═══ ZU LESENDER TEXT

Als wir dann also wussten, es klappt mit der Schule und mit dem Job, die Familie kann ein halbes Jahr versorgt werden, auch im Ausland, gingen wir daran, für die Kinder einen Schulplatz in Schottland zu finden. Wir entschieden uns für eine kleinere Grundschule in Ardersier weil wir fanden, dass die Kinder so wohl den größten Nutzen aus dem Vorhaben ziehen können. In einer zu großen Schule würden sie vielleicht untergehen und mit der Fülle der Anforderungen resignieren, in einer zu kleinen vielleicht keine Freundschaften schließen können oder stets als fremd betrachtet werden.
Ardersier war demzufolge mit maximal 106 Schülern für uns perfekt und wir bewarben uns gleich um einen Platz für unsere Jungs. Blitzschnell erhielten wir eine sehr freundliche, positive Antwort. Die Direktorin schrieb, sie würde sich sehr freuen, zwei ausländische Kinder aufzunehmen, das würde den Schulalltag mit Sicherheit enorm bereichern. Wir waren, wie soll ich es formulieren, höchst erstaunt. Mit so viel Freude, sich mehr Arbeit durch zwei Kinder zu machen, die kein Wort Englisch sprechen, hatten wir nicht gerechnet. Wir fühlten uns in unserer Wahl aber bestätigt und meldeten die Kinder gleich an. Schulbeginn am Montag nach unserer Auswanderung (Mittwoch), warum Zeit verschwenden, es nützt ja eh nix.

══════
═══ BEREITGESTELLTES MATERIAL

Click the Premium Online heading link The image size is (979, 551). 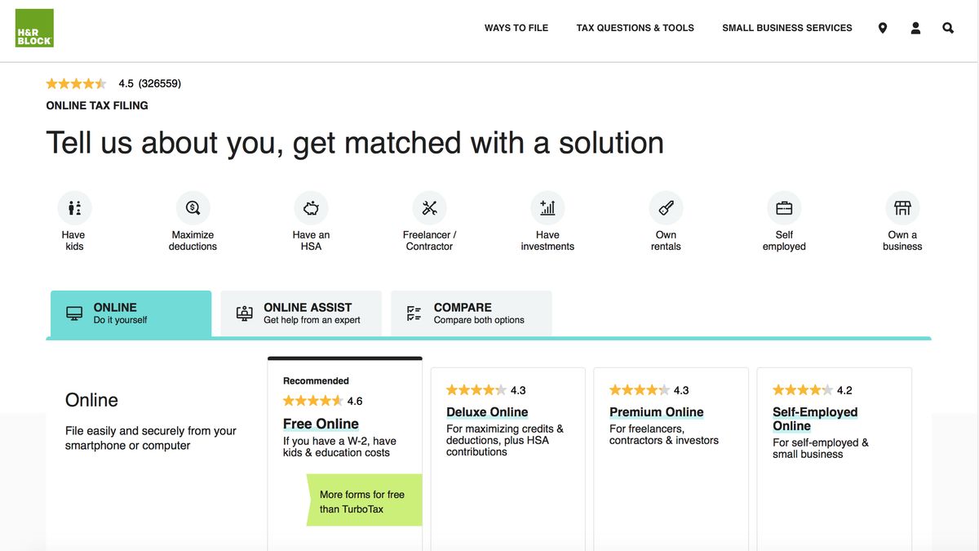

══════

▶ [ZU ERLEDIGENDE AUFGABEN]
- a) Beantworten Sie anhand des Textes über die Schulwahl folgende Fragen:
(i) Wie viele Schüler hat die Grundschule in Ardersier maximal?
(ii) Was könnte den Kindern laut Text an einer zu kleinen Schule passieren?
(iii) An welchem Wochentag fand die Auswanderung statt?
- b) Fassen Sie den Text über die Schulwahl in genau zwei Sätzen zusammen.
- c) Übertragen Sie den folgenden Satz aus dem Text über die Schulwahl ins Englische: „Die Direktorin schrieb, sie würde sich sehr freuen, zwei ausländische Kinder aufzunehmen, das würde den Schulalltag mit Sicherheit enorm bereichern.“
Grundlage ist ausschließlich der Text über die Schulwahl.

▶ [ERGEBNISSE IN REIHENFOLGE]
- a)
(i) Maximal 106 Schüler.
(ii) Sie könnten vielleicht keine Freundschaften schließen oder stets als fremd betrachtet werden.
(iii) An einem Mittwoch.

- b) Nachdem Schule, Job und die Versorgung der Familie für ein halbes Jahr geklärt waren, entschied sich die Familie für die kleinere Grundschule in Ardersier mit maximal 106 Schülern, weil die Kinder dort wohl den größten Nutzen aus dem Vorhaben ziehen könnten. Die Direktorin antwortete schnell und erfreut darüber, zwei ausländische Kinder aufzunehmen, woraufhin sich die Familie in ihrer Wahl bestätigt fühlte und die Jungs gleich für den Montag nach der Auswanderung anmeldete.

- c) The principal wrote that she would be very happy to take in two foreign children; it would certainly enrich everyday school life enormously.